Cuplikan Teks

=======

Simple Life

Kamis, 14 Februari 2013

Burjo Boim

Aku tersentak saat berbelanja di supermarket. Uangku sisa Rp20.000,00. Keningku mengernyit. Semenjak libur ini aku belum mengecek kalender di kamar kos lagi, tapi bisa kutebak sekarang tanggal 28. Ya, dan aku benar. Semenjak menjadi anak rantau, aku beradaptasi di segala aspek kehidupan, terutama dalam mengisi perut. Sebenarnya bukan aku sih yang beradaptasi, tapi dompetku, dia tak pernah menjadi lebih tebal seperti dulu. Dan tempat pelarian dalam krisis seperti ini biasanya adalah burjo. Sebenarnya makan di burjo dulu hanya dalam khayalanku saja, ternyata aku salah. Tapi kupikir makan di burjo sama saja, tak lebih murah dari makan di warteg biasa. Jika kamu pikir kamu bisa selamat dari godaan untuk jajan, mungkin kamu memang bisa lebih hemat. 

Sepulang dari supermarket, aku tak langsung pulang, tapi kuputar motorku ke arah yang lain. Mungkin sekarang adalah waktu yang tepat untuk menjalin silaturahmi kembali dengan kakak sepupuku. Namanya Boim. Dia satu kota denganku, tapi jarang aku menemuinya, bukan jarang sih, aku berkunjung berdasarkan periode waktu, yaitu di saat-saat seperti ini. Saat di mana uangku tak ikhlas keluar dari dompet, tapi kebutuhan gizi memang harus dipenuhi. Masih di  khayalanku, dulu aku percaya bahwa tidak seorang pun anggota keluargaku akan bermain dalam bisnis burjo, dan sekarang aku salah lagi.

=======

Entri yang Disediakan
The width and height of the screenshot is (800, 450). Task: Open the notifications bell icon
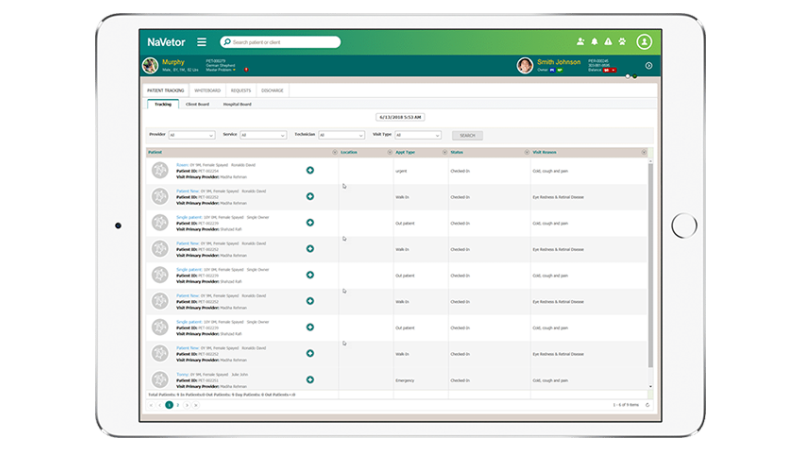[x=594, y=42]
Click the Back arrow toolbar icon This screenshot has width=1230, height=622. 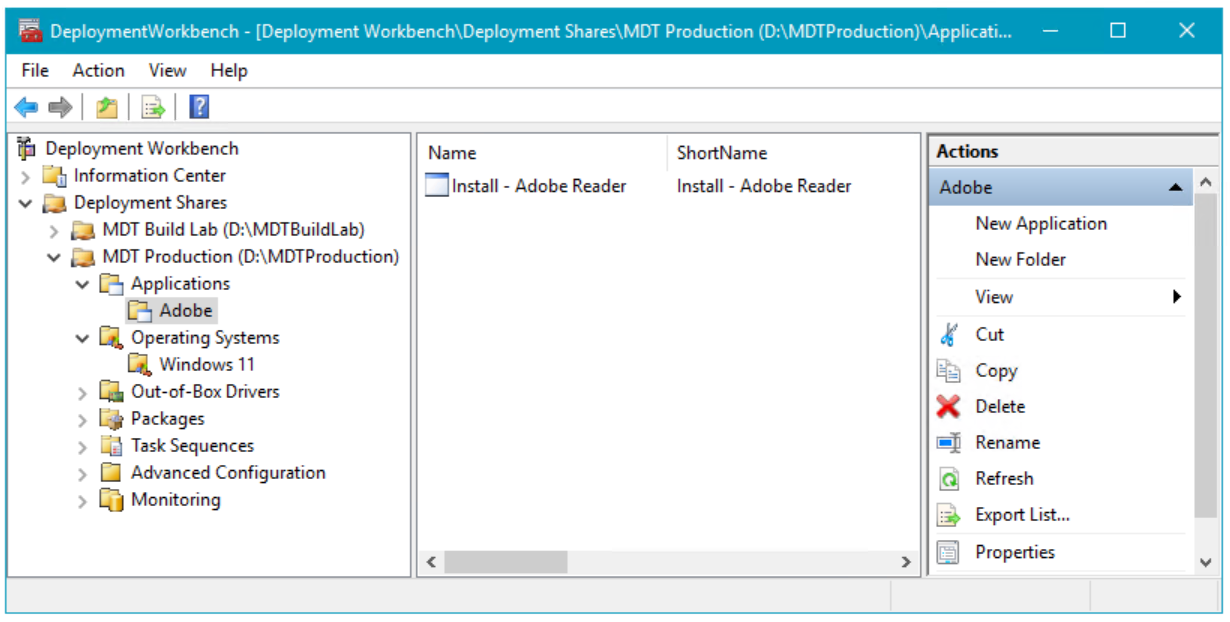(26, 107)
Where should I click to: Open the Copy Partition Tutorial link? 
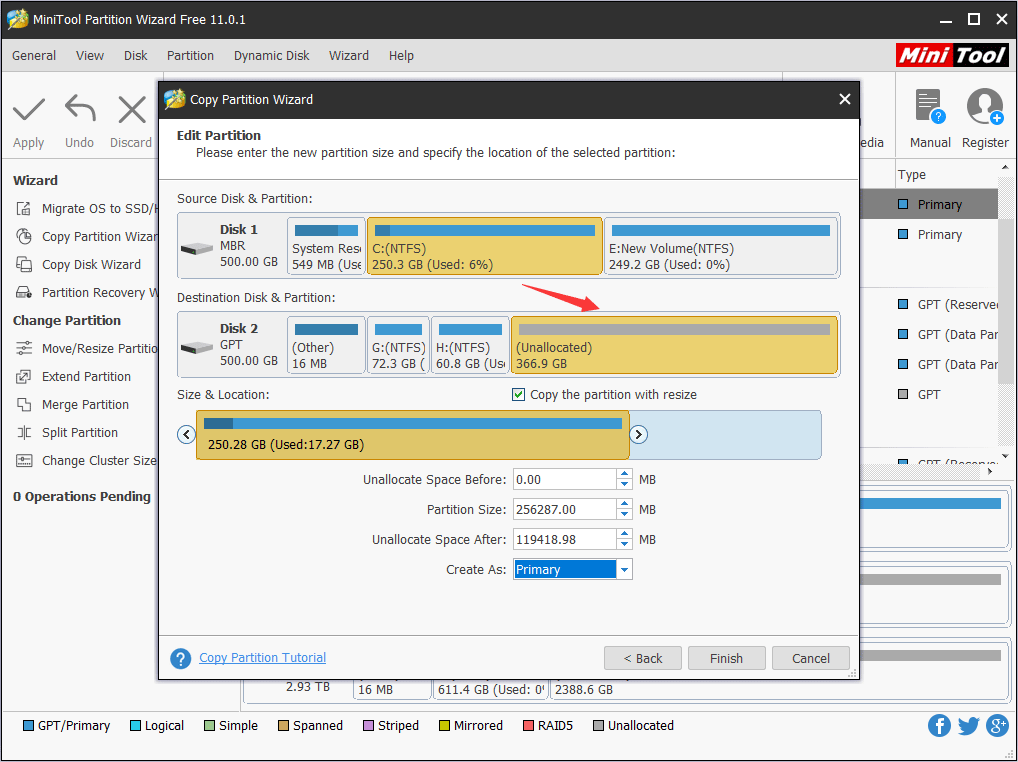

=======

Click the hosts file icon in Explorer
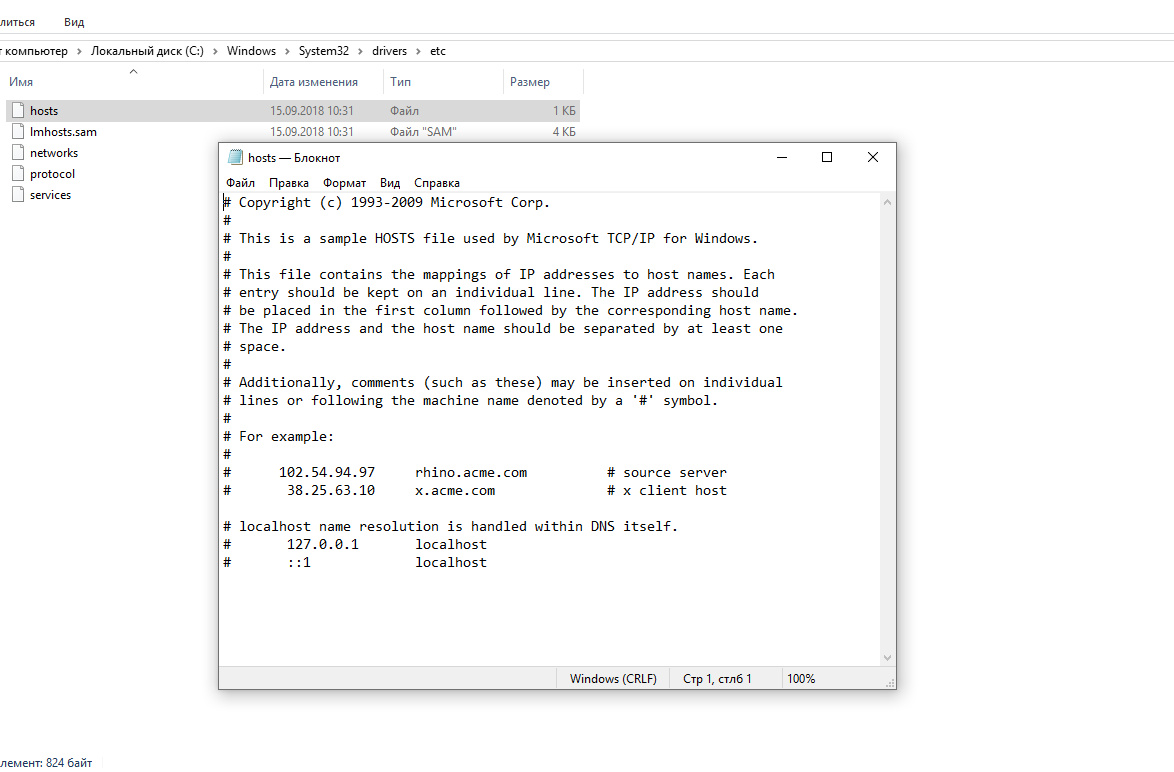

=======

Yang Harus Dikerjakan
A. Menurut cuplikan tentang Burjo Boim, berapa sisa uang si pencerita saat berbelanja di supermarket?
B. Tolong tulis ulang bagian cuplikan tentang Burjo Boim, mulai dari "Simple Life" dan berakhir di "bisa lebih hemat.", dengan mengganti "supermarket" menjadi "minimarket".

Jawaban Per Tugas
A. Rp20.000,00.

B.
Simple Life

Kamis, 14 Februari 2013

Burjo Boim

Aku tersentak saat berbelanja di minimarket. Uangku sisa Rp20.000,00. Keningku mengernyit. Semenjak libur ini aku belum mengecek kalender di kamar kos lagi, tapi bisa kutebak sekarang tanggal 28. Ya, dan aku benar. Semenjak menjadi anak rantau, aku beradaptasi di segala aspek kehidupan, terutama dalam mengisi perut. Sebenarnya bukan aku sih yang beradaptasi, tapi dompetku, dia tak pernah menjadi lebih tebal seperti dulu. Dan tempat pelarian dalam krisis seperti ini biasanya adalah burjo. Sebenarnya makan di burjo dulu hanya dalam khayalanku saja, ternyata aku salah. Tapi kupikir makan di burjo sama saja, tak lebih murah dari makan di warteg biasa. Jika kamu pikir kamu bisa selamat dari godaan untuk jajan, mungkin kamu memang bisa lebih hemat.